Spacecraft properties
- Spacecraft: Progress MS-35 No. 463
- Spacecraft type: Progress MS
- Manufacturer: Energia
- Launch mass: 7,280 kg (16,050 lb)

Start of mission
- Launch date: 16 September 2026, 13:33 UTC
- Rocket: Soyuz-2.1b
- Launch site: Baikonur, Site 31/6
- Contractor: RKTs Progress

End of mission
- Disposal: Deorbited (planned)
- Decay date: February 2027 (planned)

Orbital parameters
- Reference system: Geocentric orbit
- Regime: Low Earth orbit
- Inclination: 51.65°

Docking with ISS
- Docking port: Poisk zenith
- Docking date: 19 September 2026, 13:44 UTC
- Undocking date: February 2027 (planned)
- Time docked: 7 days, 21 hours and 54 minutes (in progress)

= Progress MS-35 =

Russian resupply spaceflight to the ISS

Progress MS-35 (Прогресс МC-35), Russian production No. 463, identified by NASA as Progress 96, is a Progress cargo spacecraft mission by Roscosmos to resupply the International Space Station (ISS) launched in September 2026.

== Cargo ==
Each Progress mission delivers pressurized and unpressurized cargo to the station.
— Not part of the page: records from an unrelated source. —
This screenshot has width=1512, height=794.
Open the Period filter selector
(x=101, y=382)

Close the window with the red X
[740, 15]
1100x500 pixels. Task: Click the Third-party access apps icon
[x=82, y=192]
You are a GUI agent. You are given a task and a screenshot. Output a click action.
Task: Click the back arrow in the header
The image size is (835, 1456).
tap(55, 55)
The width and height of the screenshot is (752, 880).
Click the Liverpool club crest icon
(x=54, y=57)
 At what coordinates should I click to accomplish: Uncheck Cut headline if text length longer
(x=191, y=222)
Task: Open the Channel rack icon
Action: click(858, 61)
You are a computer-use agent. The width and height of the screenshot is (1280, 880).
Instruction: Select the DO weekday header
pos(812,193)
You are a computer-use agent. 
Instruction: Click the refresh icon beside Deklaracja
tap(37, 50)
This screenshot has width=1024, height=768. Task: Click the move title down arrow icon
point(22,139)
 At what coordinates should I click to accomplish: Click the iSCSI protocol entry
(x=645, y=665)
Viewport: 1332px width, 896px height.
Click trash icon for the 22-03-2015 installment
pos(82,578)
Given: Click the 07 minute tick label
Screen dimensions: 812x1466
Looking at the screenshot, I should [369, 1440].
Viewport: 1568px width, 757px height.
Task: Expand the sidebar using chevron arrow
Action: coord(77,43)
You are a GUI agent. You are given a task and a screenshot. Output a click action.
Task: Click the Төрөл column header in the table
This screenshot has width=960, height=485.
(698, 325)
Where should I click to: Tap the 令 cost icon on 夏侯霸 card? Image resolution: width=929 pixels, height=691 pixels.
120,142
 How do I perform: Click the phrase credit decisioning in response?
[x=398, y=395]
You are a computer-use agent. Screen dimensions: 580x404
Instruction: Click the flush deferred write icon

The pressurized section carries consumables such as food, along with equipment for maintenance and scientific research. The unpressurized section contains tanks of fuel, drinking water, and gases to replenish the onboard atmosphere, which are transferred to the station through automated systems. Progress MS-35 carried 2,600 kg of cargo.